El suicidio asistido se caracteriza por los siguientes rasgos concretos: a) la muerte se presenta como una elección del paciente que, informado sobre su estado patológico irreversible, prefiere no solamente renunciar a terapias inútiles, sino además acelerar un fin que, por otro lado, no se puede evitar; b) el papel del médico tendría que limitarse a proporcionar tanto el medio para matarse (con las oportunas instrucciones) como la asistencia para que la muerte ocurra de manera cierta y sin dolor; c) el motivo que convertiría en legítima y obligada la intervención del médico no sería ya un sentimiento evanescente, como la piedad, sino el deber riguroso de respetar la voluntad y autonomía del paciente.


Para la sensibilidad moderna, el suicidio asistido ofrece una triple ventaja sobre la eutanasia tradicional, es decir: a) la acción letal aparece como una elección libre del paciente; b) la presencia del médico proporciona las adecuadas garantías de una asistencia profesional; pero c) sobre todo, poner fin a la vida se traslada a un plano éticamente menos comprometedor, parecido al de la renuncia a los tratamientos inútiles.

El punto que, de todas maneras, sigue sin resolverse es la cuestión del enfermo incompetente, que no está en situación de expresar su voluntad y, menos todavía, de matarse. Hoy ni siquiera se toma en consideración un procedimiento de eutanasia que dejara aparte a estas personas. Para los partidarios de la eutanasia, la mejor solución para superar este obstáculo está en la difusión del living will o testamento vital, un documento mediante el que cada persona debe indicar expresamente cómo quiere ser tratado en el caso de encontrarse en una situación crítica o terminal.

El concepto de suicidio asistido deja muchos interrogantes abiertos. No es creíble que, como en el caso del aborto, una eventual legislación pueda servir solamente a quienes libremente quieran hacer uso de la misma.
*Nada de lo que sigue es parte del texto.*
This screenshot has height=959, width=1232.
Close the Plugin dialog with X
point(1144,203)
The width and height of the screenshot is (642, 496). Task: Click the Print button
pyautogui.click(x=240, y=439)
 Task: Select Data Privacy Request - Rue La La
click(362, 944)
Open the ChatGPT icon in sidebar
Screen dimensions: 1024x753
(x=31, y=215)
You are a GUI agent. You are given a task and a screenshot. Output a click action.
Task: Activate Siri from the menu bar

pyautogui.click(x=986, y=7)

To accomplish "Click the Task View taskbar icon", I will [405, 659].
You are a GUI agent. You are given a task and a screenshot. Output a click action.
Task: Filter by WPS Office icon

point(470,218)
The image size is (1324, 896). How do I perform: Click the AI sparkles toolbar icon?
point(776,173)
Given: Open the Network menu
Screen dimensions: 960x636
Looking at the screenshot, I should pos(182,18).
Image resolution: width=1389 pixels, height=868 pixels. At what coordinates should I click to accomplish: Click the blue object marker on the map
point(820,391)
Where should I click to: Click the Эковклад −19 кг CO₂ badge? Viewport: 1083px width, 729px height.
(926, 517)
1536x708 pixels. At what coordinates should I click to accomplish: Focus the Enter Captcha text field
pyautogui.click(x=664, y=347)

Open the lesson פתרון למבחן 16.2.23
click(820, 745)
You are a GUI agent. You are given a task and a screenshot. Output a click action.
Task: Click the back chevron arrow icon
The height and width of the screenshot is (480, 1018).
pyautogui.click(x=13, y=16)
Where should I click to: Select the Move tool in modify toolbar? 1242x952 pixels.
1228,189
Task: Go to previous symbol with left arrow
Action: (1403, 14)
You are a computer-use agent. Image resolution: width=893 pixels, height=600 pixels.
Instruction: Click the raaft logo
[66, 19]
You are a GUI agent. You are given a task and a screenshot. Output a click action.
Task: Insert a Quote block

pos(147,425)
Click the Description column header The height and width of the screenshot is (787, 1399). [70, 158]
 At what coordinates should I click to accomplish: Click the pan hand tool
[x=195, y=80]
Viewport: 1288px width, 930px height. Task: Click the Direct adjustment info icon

Cualquier ciudadano correría el riesgo de “ser suicidado”. ¿Cómo y quién puede distinguir entre una auténtica voluntad de muerte y la depresión, el desconsuelo, el desaliento, etc.? ¿Cómo y quién está en situación de verificar la voluntad real del enfermo incompetente? ¿Cómo impedir que no se convierta en el subterfugio de una engañosa eutanasia involuntaria dirigida a eliminar a los disminuidos?

¿Qué actitud debe adoptar el médico cuando el paciente no puede ingerir la sustancia letal o la acción resulta parcialmente ineficaz? Y también, si la eutanasia se convirtiera en una alternativa “terapéutica” para el enfermo terminal, ¿por qué razón un médico no debería considerarse autorizado a llevarla a cabo en casos extremos incluso prescindiendo de la voluntad del paciente?